By the end of October, the European Union will make a final decision on what some analysts are calling the EU’s biggest trade case against China in more than a decade, CNBC notes.
But automakers and countries are divided over whether to impose tariffs – so far as high as 36.3 percent – on Chinese electric vehicles. A German auto trade association says they will hurt German automakers, which have a significant presence in China. Germany has a significant car trade surplus with the country. Italian and French automakers, meanwhile, have almost no presence there.
China exports cars to countries around the world, and both tariff advocates and trade and industry analysts point to China’s support for its domestic manufacturers as justification for the tariffs.

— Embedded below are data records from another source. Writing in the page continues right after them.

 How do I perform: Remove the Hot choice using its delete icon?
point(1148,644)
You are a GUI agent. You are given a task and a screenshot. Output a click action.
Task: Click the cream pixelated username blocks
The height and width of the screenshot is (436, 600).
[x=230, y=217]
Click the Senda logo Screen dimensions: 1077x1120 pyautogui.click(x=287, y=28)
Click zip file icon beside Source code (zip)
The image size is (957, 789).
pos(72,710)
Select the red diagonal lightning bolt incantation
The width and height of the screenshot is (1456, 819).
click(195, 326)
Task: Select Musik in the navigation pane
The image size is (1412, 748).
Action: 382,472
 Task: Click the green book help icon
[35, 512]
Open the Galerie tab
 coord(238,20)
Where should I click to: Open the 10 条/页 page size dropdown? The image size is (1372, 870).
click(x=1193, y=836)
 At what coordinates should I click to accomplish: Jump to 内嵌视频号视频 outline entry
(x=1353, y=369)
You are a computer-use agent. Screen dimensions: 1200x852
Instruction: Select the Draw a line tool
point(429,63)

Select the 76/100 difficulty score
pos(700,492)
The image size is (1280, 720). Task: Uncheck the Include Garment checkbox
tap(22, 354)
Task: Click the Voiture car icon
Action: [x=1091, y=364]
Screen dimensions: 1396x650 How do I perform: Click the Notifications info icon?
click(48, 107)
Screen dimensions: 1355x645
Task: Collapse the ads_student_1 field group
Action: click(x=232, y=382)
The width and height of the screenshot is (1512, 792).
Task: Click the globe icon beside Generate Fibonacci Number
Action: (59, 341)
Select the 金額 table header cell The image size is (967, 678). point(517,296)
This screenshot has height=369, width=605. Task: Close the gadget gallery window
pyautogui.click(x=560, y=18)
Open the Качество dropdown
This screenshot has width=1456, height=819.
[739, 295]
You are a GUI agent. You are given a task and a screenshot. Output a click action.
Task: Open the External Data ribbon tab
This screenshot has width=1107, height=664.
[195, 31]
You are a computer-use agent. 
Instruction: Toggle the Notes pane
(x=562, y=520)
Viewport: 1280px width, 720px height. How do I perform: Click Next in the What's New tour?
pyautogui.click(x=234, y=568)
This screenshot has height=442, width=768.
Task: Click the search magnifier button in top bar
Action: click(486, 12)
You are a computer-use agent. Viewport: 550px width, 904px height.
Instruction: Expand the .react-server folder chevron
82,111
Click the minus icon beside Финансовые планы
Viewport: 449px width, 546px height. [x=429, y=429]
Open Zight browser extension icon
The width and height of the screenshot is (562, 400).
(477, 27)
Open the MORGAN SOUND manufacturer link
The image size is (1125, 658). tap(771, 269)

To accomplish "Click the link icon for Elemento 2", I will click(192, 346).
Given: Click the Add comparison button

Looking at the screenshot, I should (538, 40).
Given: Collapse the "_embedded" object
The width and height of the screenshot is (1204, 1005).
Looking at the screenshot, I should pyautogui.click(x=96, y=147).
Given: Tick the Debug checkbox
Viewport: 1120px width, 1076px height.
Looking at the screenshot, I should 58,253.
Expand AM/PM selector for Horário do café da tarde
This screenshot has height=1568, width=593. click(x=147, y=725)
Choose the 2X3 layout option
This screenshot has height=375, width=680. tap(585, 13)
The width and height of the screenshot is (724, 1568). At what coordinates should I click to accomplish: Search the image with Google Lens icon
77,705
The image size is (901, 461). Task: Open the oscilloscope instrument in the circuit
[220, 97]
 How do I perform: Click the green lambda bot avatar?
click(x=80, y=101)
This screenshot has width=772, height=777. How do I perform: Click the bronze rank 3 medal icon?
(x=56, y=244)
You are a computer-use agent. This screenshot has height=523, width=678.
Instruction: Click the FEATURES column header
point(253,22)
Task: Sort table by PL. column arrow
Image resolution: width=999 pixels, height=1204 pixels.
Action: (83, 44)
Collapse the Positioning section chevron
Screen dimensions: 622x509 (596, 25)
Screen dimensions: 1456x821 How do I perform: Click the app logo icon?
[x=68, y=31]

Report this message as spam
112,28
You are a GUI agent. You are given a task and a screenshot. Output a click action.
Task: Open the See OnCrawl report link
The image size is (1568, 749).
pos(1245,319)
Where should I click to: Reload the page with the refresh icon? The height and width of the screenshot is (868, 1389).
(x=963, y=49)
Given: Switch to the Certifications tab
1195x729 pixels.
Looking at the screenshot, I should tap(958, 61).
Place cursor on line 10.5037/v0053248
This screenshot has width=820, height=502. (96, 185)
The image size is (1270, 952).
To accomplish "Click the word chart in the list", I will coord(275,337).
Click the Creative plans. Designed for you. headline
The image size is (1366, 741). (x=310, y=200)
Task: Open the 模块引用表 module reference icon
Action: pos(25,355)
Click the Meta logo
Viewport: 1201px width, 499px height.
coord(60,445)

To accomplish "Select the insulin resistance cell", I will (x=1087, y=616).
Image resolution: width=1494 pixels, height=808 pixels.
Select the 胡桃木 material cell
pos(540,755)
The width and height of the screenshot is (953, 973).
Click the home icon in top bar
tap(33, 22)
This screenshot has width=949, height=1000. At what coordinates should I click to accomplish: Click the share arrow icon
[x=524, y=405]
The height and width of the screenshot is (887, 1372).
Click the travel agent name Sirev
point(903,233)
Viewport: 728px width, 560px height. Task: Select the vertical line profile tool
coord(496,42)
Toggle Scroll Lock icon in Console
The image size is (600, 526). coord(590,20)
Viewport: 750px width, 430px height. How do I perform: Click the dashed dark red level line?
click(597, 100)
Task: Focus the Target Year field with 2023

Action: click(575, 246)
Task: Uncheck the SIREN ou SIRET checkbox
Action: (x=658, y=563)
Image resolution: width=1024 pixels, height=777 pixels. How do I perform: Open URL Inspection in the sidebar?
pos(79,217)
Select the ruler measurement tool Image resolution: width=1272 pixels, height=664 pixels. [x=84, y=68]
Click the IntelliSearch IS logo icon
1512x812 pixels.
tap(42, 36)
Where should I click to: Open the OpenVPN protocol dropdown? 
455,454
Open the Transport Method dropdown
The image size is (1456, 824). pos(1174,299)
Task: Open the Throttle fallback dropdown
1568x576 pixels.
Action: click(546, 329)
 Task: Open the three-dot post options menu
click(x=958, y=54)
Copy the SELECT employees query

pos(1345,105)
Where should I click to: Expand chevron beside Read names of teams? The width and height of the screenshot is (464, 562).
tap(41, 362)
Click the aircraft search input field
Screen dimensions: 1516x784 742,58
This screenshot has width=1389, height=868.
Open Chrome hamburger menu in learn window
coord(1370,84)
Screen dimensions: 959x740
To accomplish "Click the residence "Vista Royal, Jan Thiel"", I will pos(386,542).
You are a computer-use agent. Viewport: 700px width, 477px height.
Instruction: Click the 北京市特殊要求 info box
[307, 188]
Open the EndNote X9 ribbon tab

“We’re dealing with an economy in China where credit money is allocated by the state and not by the market, and the state chooses sectors it wants to promote,” said William Reinsch, senior adviser and Scholl president of International Business at the Center for Strategies and of International Studies, a bipartisan think tank in Washington.
“In this kind of economy — if you do that — you always have overinvestment, you always have excess capacity, you always have overproduction, and then that overproduction gets pumped into the rest of the world.”
The competitive advantage
Chinese automakers can produce a car for about $5,500, said Felipe Muñoz, a senior analyst at JATO Dynamics, while it costs European automakers closer to $20,000.
That huge cost advantage is partly explained by government subsidies, he said.
“But it’s also explained by the higher economies of scale,” Muñoz continued. “It is explained by lower labor costs and the fact that when it comes to electric cars, China, unlike the rest of the world, has already secured the supply chain for batteries.”